◆ Exercise goal ◆
Edit the entries starting at the line that has "Locate an element on the screen." and stopping after the line that has "The image size is (1280, 720).": replace "In order to" with "To" and keep everything else the same. Give only those lines.

◆ Supplied records ◆
▼▼▼

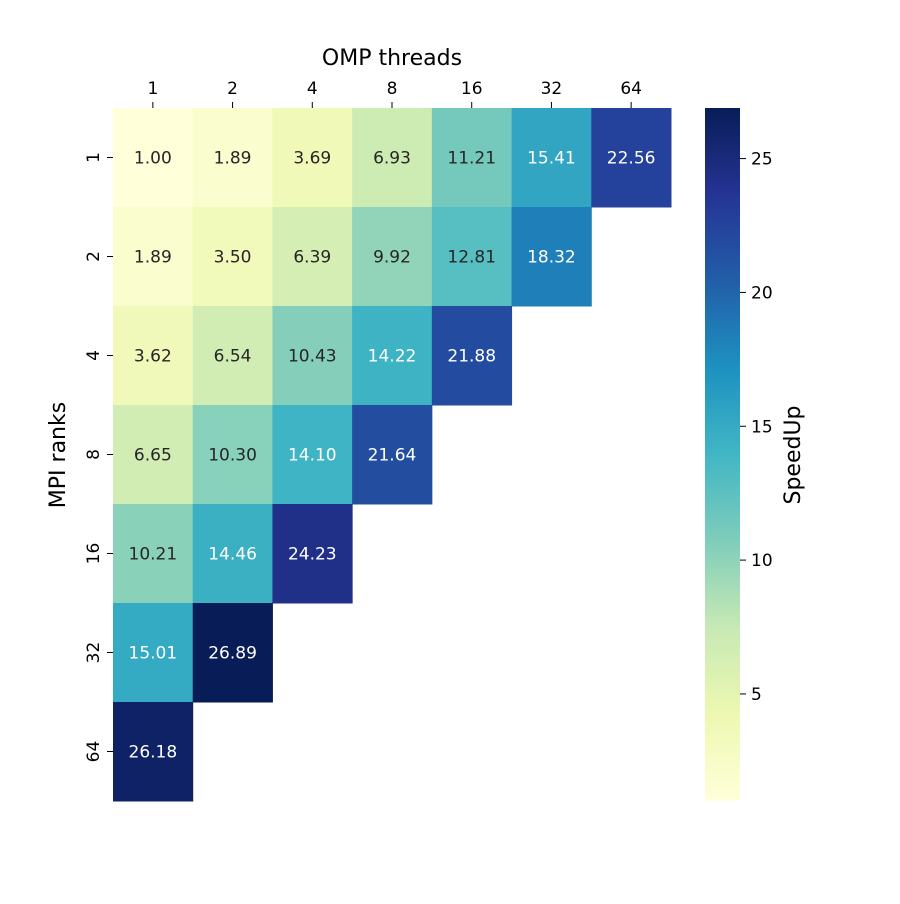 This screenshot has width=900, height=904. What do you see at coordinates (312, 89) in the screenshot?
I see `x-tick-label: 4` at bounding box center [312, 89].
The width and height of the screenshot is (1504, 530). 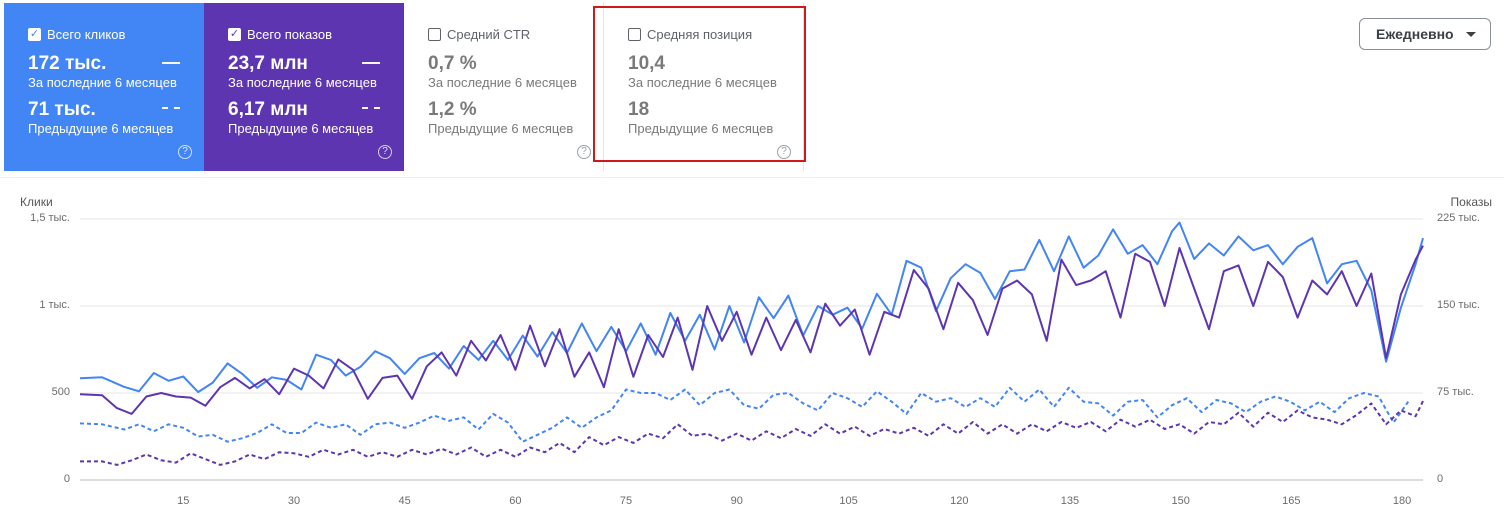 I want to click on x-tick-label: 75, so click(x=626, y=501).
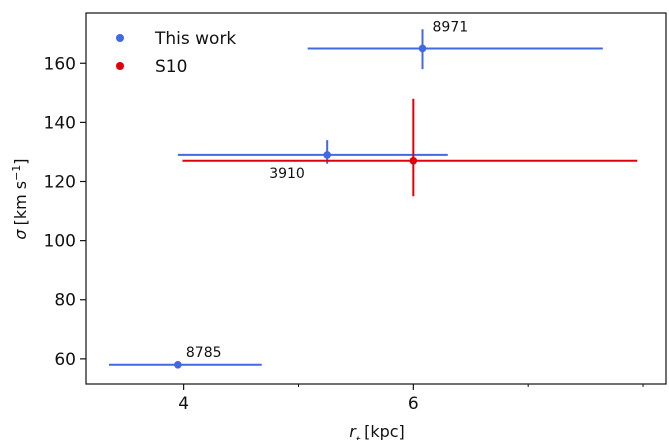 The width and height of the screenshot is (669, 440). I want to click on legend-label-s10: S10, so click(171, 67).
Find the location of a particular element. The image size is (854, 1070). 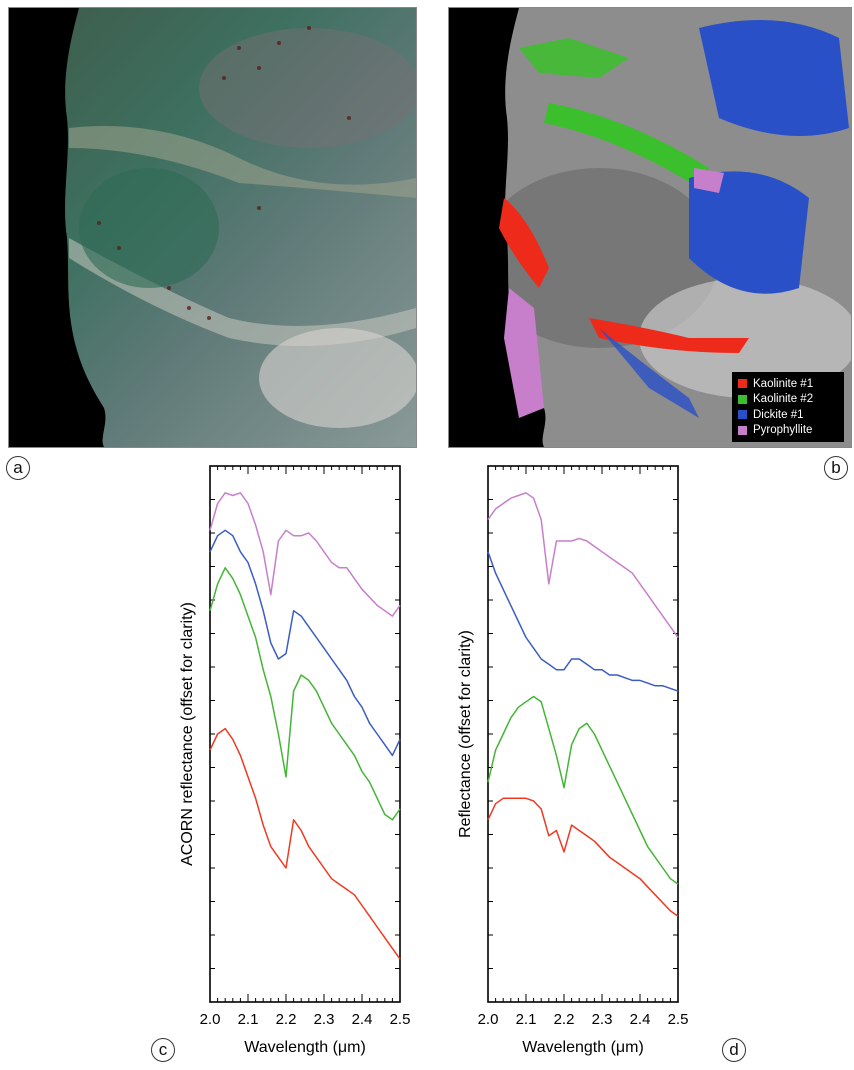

▲▲▲
▼▼▼

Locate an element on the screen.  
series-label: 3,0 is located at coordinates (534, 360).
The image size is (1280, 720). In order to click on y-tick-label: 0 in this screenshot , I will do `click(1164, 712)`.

▲▲▲
▼▼▼

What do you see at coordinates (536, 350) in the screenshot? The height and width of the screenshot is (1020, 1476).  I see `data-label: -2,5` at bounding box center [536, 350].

▲▲▲

◆ The completed task ◆
Locate an element on the screen.  
series-label: 3,0 is located at coordinates (534, 360).
The image size is (1280, 720). To click on y-tick-label: 0 in this screenshot , I will do `click(1164, 712)`.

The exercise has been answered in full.